# Description of the task
For the data below, give again exactly the lines from the one containing "[Seguir en Instagram] (380, 2274)" through the one containing "Annie Sloan (31, 1925)", both ends included, and no others.

---------- Data for analysis ----------

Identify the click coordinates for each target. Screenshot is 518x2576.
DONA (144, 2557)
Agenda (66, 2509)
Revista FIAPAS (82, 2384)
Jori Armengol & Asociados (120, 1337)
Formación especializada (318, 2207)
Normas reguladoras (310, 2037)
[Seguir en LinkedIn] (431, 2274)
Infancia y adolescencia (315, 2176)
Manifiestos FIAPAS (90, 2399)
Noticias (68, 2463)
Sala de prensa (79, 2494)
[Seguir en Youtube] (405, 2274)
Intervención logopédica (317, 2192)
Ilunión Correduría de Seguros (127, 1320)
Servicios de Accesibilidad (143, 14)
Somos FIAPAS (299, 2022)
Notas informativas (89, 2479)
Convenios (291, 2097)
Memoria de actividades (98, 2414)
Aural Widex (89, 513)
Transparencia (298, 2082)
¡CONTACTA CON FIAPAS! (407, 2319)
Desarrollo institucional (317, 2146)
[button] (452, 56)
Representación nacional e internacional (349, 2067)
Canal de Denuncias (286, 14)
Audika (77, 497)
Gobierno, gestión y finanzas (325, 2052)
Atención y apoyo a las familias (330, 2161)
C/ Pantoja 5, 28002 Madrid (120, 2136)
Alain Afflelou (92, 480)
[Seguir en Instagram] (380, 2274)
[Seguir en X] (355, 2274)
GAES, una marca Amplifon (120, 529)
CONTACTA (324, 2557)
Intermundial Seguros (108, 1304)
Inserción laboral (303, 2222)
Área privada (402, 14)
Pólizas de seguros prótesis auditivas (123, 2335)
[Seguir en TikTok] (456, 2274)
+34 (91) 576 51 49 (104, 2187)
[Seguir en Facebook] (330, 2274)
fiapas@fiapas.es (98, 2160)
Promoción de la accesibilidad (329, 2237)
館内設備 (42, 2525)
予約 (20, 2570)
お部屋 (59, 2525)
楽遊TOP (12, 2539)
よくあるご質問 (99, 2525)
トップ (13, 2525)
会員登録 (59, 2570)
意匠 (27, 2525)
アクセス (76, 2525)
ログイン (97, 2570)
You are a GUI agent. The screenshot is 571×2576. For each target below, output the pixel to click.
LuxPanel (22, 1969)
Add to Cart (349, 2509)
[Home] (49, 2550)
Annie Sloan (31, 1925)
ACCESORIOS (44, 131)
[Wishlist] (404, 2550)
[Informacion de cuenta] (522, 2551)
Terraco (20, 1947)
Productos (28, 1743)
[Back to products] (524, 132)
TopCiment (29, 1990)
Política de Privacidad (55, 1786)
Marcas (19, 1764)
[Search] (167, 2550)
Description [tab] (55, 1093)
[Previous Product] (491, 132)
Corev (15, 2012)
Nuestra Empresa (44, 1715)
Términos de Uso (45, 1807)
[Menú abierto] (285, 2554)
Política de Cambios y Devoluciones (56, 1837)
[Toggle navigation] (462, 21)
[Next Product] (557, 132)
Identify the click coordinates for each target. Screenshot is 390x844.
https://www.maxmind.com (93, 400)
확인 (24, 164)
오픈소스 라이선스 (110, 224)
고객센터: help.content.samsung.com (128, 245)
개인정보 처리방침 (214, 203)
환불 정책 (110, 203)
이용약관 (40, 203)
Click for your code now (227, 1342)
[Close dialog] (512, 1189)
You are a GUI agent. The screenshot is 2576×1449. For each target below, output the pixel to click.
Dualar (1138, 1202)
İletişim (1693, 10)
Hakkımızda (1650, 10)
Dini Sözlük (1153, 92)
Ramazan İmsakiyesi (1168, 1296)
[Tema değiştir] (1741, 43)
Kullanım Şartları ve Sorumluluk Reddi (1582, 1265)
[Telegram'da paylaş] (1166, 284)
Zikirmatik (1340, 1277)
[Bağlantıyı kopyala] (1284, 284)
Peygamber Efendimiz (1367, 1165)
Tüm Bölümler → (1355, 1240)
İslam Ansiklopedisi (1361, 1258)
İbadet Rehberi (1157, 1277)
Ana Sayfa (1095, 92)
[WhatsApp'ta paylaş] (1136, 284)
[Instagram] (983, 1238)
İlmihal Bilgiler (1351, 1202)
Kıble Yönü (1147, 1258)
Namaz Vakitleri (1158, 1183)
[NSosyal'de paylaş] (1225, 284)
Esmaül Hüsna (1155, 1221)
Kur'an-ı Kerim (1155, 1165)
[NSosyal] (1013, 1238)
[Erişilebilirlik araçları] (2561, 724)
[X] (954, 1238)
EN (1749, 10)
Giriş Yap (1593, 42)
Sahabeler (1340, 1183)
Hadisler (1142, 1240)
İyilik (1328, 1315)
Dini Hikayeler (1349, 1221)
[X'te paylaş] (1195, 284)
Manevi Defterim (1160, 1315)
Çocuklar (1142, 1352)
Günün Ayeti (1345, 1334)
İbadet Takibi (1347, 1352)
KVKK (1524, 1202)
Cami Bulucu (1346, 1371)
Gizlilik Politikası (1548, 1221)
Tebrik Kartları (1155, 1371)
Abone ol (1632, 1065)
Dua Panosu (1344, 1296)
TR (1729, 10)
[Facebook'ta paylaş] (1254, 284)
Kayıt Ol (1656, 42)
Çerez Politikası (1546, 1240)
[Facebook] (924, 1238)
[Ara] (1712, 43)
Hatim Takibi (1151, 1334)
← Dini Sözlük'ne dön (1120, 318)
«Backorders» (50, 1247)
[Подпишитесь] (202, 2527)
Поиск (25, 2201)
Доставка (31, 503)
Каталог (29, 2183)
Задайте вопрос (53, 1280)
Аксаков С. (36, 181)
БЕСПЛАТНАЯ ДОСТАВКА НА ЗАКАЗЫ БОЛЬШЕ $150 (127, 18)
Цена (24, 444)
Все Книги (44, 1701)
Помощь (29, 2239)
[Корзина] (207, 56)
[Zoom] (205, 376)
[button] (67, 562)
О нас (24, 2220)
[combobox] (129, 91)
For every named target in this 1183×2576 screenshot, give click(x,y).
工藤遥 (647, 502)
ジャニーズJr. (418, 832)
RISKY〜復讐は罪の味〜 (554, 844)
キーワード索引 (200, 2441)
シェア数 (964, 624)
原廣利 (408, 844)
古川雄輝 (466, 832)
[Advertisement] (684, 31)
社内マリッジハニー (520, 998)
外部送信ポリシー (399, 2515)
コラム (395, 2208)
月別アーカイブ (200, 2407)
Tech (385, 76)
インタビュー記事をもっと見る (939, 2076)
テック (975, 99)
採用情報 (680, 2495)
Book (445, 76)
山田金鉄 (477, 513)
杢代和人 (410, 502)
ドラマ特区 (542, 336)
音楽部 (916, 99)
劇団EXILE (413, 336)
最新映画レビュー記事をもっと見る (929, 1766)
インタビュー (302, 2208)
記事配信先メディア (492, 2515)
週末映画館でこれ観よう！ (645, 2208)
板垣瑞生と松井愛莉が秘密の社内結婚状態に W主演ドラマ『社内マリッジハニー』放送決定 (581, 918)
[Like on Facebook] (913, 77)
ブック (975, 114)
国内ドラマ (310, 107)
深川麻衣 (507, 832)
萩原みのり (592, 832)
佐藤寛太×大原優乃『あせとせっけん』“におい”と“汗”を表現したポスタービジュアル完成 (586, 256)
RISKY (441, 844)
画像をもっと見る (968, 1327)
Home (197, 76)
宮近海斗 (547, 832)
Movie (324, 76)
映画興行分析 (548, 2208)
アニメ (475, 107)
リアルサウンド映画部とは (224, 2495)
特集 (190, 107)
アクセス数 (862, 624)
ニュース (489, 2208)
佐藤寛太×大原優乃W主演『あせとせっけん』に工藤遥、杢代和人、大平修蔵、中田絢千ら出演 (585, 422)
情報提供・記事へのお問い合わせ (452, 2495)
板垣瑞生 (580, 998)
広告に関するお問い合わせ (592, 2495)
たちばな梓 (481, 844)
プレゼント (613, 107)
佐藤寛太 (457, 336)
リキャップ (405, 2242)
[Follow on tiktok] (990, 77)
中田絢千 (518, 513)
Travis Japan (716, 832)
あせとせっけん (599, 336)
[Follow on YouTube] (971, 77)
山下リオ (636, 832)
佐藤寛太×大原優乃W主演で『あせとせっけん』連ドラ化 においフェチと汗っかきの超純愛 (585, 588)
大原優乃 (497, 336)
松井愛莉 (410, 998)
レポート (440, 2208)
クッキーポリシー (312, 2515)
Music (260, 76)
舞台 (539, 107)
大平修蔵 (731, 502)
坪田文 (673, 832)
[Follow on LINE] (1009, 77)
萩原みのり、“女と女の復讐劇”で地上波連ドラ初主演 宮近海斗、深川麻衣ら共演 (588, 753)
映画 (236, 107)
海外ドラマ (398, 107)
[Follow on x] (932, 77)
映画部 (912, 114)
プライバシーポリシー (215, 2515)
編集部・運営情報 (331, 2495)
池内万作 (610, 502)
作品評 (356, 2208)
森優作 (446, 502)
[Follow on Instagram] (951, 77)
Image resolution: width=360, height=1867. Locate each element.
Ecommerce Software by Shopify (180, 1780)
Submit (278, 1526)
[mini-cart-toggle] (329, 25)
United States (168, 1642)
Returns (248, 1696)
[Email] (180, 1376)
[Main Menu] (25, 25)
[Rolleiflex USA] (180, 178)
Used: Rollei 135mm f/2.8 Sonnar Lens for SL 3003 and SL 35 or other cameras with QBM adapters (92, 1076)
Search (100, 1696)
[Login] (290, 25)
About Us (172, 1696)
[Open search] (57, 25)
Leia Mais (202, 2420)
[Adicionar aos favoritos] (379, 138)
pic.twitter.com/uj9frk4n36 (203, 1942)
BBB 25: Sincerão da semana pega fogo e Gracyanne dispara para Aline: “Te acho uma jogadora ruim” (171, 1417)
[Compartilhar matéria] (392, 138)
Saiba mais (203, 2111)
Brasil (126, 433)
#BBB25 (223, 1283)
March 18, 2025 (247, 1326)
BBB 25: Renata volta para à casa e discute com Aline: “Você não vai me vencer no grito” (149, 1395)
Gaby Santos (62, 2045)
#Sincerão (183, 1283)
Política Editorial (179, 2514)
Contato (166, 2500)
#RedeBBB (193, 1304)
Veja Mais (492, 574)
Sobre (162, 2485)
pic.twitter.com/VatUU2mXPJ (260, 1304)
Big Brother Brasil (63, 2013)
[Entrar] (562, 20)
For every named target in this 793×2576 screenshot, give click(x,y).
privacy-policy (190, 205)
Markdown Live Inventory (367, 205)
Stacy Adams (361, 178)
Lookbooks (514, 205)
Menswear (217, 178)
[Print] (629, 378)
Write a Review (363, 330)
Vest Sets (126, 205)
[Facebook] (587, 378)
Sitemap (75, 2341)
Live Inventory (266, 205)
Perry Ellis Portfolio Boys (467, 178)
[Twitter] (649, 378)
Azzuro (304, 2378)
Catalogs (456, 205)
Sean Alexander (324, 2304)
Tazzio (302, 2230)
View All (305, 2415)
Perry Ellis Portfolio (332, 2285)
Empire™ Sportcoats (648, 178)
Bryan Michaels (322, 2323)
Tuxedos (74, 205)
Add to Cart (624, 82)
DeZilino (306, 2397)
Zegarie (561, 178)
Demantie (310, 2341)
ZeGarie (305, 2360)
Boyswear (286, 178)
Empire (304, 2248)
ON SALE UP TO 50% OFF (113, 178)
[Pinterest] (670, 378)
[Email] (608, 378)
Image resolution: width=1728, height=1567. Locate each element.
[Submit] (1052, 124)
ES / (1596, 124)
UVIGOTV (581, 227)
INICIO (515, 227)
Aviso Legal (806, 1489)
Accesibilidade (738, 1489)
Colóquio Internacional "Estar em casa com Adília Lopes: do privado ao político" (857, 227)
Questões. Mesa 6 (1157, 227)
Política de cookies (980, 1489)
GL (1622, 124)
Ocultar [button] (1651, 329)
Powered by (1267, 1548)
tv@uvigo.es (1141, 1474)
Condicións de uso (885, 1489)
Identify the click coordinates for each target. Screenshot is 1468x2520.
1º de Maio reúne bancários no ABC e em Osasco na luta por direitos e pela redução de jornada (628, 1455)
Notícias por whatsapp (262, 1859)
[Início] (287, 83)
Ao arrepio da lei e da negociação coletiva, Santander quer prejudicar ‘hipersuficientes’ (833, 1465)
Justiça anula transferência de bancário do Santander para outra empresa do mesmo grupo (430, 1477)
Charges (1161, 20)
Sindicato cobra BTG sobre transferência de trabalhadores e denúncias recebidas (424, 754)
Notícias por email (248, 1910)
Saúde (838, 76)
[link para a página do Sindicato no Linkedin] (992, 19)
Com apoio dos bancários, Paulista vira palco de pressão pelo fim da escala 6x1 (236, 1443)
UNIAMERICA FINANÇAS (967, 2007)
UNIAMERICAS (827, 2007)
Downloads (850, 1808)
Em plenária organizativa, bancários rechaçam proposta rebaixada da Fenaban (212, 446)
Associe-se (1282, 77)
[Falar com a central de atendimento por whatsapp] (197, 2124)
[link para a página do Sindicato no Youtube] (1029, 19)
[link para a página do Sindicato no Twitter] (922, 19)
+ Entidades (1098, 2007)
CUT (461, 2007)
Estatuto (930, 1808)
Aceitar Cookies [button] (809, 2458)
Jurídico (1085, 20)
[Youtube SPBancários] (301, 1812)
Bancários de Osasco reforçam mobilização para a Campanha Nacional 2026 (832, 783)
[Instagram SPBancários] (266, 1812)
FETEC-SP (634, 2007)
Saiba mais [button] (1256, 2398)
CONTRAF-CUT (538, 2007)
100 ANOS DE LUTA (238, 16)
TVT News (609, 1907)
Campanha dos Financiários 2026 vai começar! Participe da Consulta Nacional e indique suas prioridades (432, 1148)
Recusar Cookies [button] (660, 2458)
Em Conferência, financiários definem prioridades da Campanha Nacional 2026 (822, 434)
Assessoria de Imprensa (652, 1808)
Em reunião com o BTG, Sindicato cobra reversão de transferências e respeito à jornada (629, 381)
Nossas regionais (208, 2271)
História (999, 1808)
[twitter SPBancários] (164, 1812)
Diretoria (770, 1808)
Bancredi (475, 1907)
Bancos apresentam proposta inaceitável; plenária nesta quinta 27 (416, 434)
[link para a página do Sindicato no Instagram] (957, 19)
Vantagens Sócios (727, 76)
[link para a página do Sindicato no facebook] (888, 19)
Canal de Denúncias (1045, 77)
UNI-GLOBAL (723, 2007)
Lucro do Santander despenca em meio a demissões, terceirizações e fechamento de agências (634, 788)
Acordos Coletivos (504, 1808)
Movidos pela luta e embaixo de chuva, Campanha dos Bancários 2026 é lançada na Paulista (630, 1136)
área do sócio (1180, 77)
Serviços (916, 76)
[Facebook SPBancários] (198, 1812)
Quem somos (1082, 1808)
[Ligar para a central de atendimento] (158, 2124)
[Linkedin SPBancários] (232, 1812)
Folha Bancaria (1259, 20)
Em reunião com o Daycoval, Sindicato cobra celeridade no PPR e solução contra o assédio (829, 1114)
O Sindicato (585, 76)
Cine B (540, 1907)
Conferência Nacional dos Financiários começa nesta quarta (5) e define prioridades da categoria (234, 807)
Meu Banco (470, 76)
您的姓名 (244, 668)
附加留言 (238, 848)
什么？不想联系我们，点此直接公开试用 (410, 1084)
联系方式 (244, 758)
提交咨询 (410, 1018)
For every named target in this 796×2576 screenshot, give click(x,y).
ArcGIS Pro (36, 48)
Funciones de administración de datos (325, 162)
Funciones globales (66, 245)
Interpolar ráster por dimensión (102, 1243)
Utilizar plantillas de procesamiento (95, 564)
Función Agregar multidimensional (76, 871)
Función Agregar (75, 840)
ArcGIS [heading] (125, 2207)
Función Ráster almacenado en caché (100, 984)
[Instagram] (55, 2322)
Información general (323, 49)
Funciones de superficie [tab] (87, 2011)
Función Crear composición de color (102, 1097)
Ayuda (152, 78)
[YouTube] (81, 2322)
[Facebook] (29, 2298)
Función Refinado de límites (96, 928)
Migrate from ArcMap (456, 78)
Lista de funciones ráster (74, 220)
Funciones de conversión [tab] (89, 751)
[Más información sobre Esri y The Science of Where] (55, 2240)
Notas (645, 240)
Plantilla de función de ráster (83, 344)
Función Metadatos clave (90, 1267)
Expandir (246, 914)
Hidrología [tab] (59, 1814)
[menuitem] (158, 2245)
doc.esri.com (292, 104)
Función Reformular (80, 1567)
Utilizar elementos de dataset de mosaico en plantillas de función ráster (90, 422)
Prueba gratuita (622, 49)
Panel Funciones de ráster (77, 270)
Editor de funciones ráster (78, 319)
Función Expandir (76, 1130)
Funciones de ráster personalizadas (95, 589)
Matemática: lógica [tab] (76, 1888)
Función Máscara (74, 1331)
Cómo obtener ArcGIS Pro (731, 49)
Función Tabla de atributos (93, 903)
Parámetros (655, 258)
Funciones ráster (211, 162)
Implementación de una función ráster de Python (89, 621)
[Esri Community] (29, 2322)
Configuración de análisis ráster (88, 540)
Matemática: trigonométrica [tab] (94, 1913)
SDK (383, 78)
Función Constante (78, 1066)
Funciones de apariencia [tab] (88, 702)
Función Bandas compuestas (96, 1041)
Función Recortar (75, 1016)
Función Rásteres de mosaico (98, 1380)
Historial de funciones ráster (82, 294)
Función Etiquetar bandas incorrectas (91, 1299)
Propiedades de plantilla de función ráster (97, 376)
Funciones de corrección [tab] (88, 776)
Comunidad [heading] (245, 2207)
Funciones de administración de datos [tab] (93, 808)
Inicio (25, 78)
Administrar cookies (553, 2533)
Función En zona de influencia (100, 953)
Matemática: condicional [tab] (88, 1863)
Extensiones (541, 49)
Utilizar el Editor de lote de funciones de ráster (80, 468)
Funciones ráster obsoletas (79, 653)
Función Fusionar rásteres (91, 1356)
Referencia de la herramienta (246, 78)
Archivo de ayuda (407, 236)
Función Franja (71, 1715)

----------

# Response box
[Seguir en Instagram] (380, 2274)
[Seguir en X] (355, 2274)
GAES, una marca Amplifon (120, 529)
CONTACTA (324, 2557)
Intermundial Seguros (108, 1304)
Inserción laboral (303, 2222)
Área privada (402, 14)
Pólizas de seguros prótesis auditivas (123, 2335)
[Seguir en TikTok] (456, 2274)
+34 (91) 576 51 49 (104, 2187)
[Seguir en Facebook] (330, 2274)
fiapas@fiapas.es (98, 2160)
Promoción de la accesibilidad (329, 2237)
館内設備 (42, 2525)
予約 (20, 2570)
お部屋 (59, 2525)
楽遊TOP (12, 2539)
よくあるご質問 (99, 2525)
トップ (13, 2525)
会員登録 (59, 2570)
意匠 (27, 2525)
アクセス (76, 2525)
ログイン (97, 2570)
You are a GUI agent. The screenshot is 571×2576. For each target below, output the pixel to click.
LuxPanel (22, 1969)
Add to Cart (349, 2509)
[Home] (49, 2550)
Annie Sloan (31, 1925)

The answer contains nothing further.